§ WHAT IS BEING ASKED: Using only the entries below, output the lines starting at the one containing "Task: Click the" and ending at the one containing "Task: Expand 所有应用 all apps list", exactly and inclusive of both, omitting the pictures.

[Stored data]
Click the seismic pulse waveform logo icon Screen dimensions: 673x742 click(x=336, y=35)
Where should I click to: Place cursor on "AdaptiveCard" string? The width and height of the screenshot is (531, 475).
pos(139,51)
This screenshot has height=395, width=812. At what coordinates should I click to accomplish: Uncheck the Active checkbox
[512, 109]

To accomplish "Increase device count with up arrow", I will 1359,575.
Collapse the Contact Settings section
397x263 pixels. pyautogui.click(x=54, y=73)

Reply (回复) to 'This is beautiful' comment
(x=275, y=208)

* * *

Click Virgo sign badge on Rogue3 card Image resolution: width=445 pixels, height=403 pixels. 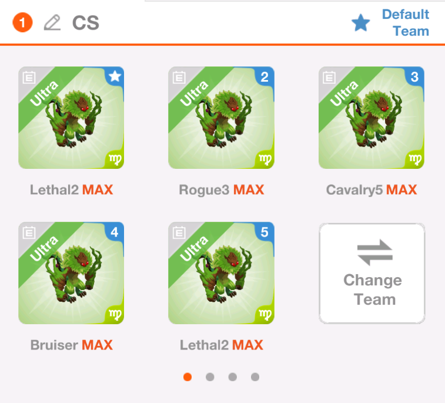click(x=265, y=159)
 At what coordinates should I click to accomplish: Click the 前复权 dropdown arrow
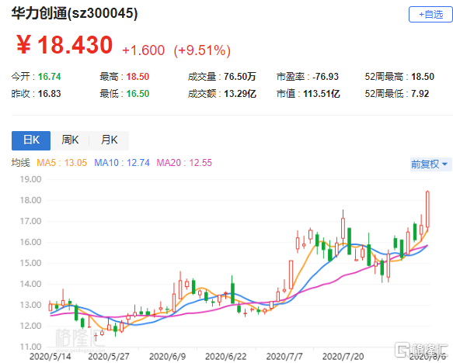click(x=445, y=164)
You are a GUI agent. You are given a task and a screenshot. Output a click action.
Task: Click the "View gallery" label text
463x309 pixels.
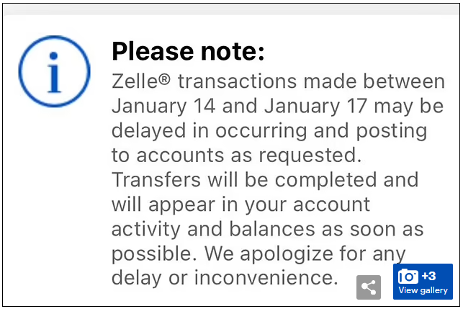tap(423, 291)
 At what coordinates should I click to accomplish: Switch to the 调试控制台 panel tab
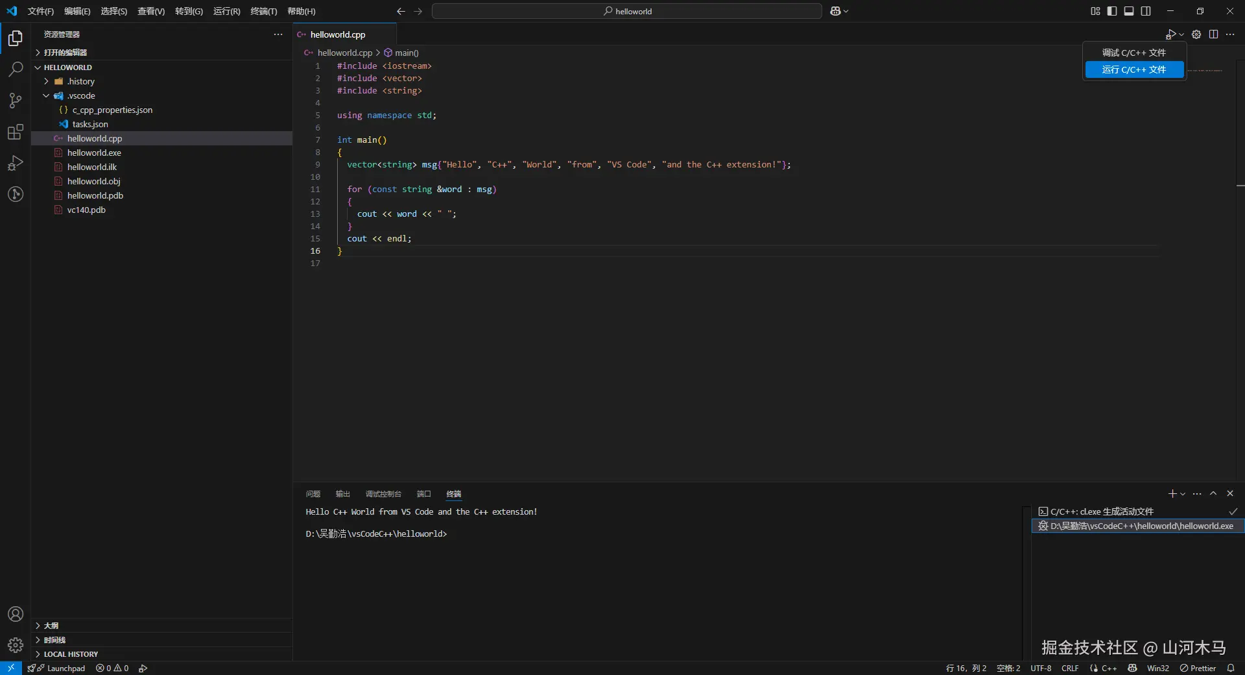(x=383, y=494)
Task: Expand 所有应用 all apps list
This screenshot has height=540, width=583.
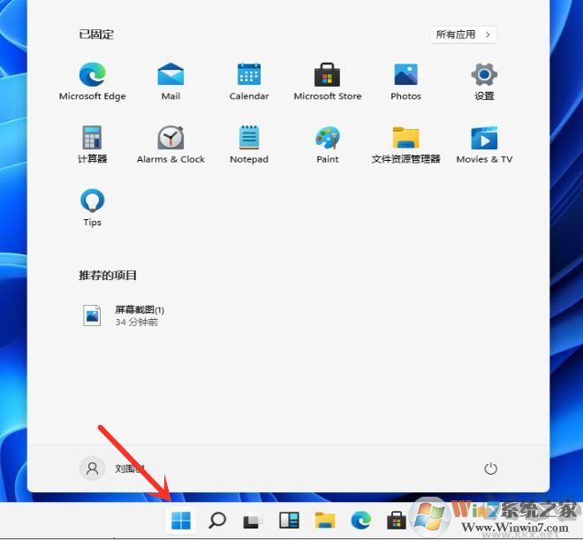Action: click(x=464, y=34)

§ ANSWER BELOW:
Task: Click the "View gallery" label text
463x309 pixels.
tap(423, 291)
 At what coordinates should I click to accomplish: Switch to the 调试控制台 panel tab
(x=383, y=494)
Task: Expand 所有应用 all apps list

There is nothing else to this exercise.